Nesse tempo de democracia, com dois
presidentes destituídos por malversações diversas, o Brasil assistiu ao
progresso do mundo pela janela. Teve, como destaque, o sucesso do PCC e do
agronegócio. Deve à pesquisa científica o fausto da soja e outros grãos. Nem
por isso criou uma política eficiente de incentivo à ciência. Em 1985, quando
caiu a ditadura, o fax era novidade. Quarenta anos depois, o e-mail já é algo
em desuso. Mesmo com produção própria incipiente, o país taxa pesado os
computadores e celulares fabricados no exterior. Não são artigos de luxo, mas
ferramentas para produção e estudo.
O historiador britânico Orlando Figes conta
em “Os europeus” a revolução ocorrida no continente com a chegada das
ferrovias, no início do século XIX. Como uma invenção mudou a sociedade e
facilitou a chegada de outras criações. A melhoria no maquinário de impressão e
o surgimento de centenas de jornais e revistas e a sofisticação no setor
livreiro. Balzac, Dickens, consumidos em muitas tiragens. O estabelecimento de
uma classe média escolarizada e colecionadora de arte. Com tantas novas
tecnologias, ainda antes do final do século, o acesso a lazer e cultura não
pertencia mais apenas à aristocracia.
Pelo mesmo período, o Brasil ainda mantinha a
mão de obra escrava, D. Pedro II implicava com a circulação de dinheiro, e a
população o escondia sob os colchões. Boa prática era o fiado. Por sorte, o
Barão de Mauá inaugurou a primeira estrada de ferro brasileira em abril de
1854. Tinha 14 quilômetros e ligava o Porto de Mauá a Fragoso.

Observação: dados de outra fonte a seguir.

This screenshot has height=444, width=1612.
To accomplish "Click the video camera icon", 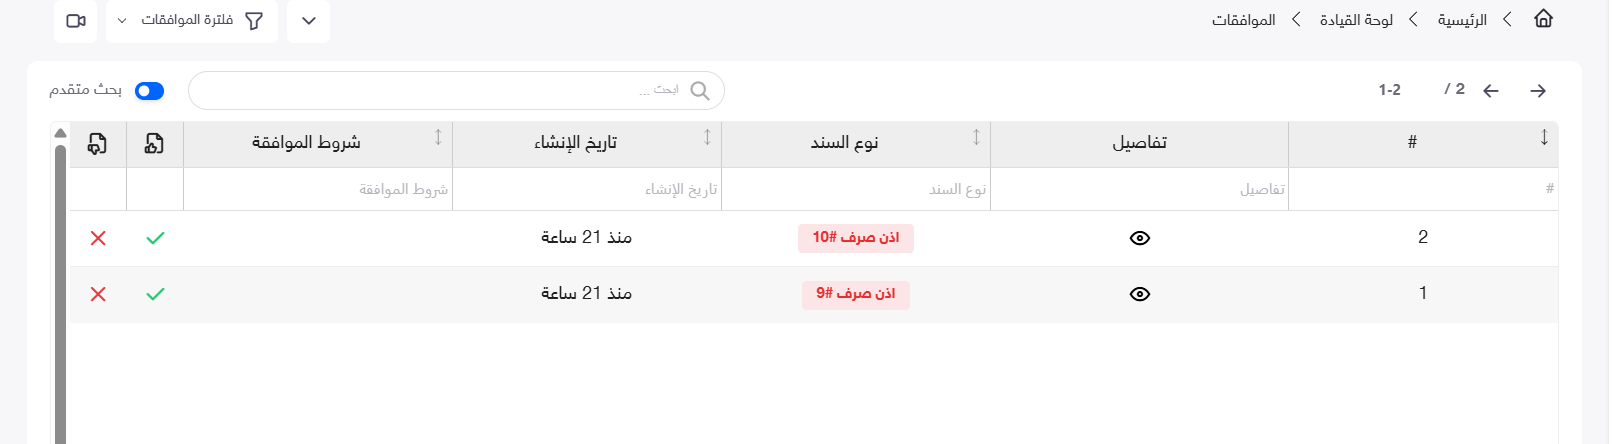I will 76,21.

Tudo indica que o mundo atravessa agora um
período de inovações e novas tecnologias de forma ainda mais radical que a
experimentada pelos europeus no século XIX. Se houve a corrida do ouro, agora
há a corrida digital. Os espasmos cotidianos de Trump não são apenas truques
políticos, mas demonstram o desespero de os Estados Unidos ficarem em segundo
plano no Admirável Mundo Novo.
Para o político brasileiro, da direita e
esquerda, a discussão de futuro é outra — emendas secretas, vale-gás, os
problemas dos Bolsonaros etc. Entre as muitas falas de Lula da Silva, seguidas
de gafes, não se ouve nada sobre o envelhecimento da população e o impacto no
mercado de trabalho. CLT não resolve. Nada também sobre o aumento da
expectativa de vida. Quais seriam as políticas públicas para as duas questões?
A mudança climática pega as cidades despreparadas, transformadas em arapucas.
Só a beleza de Gleisi não resolverá tantos problemas.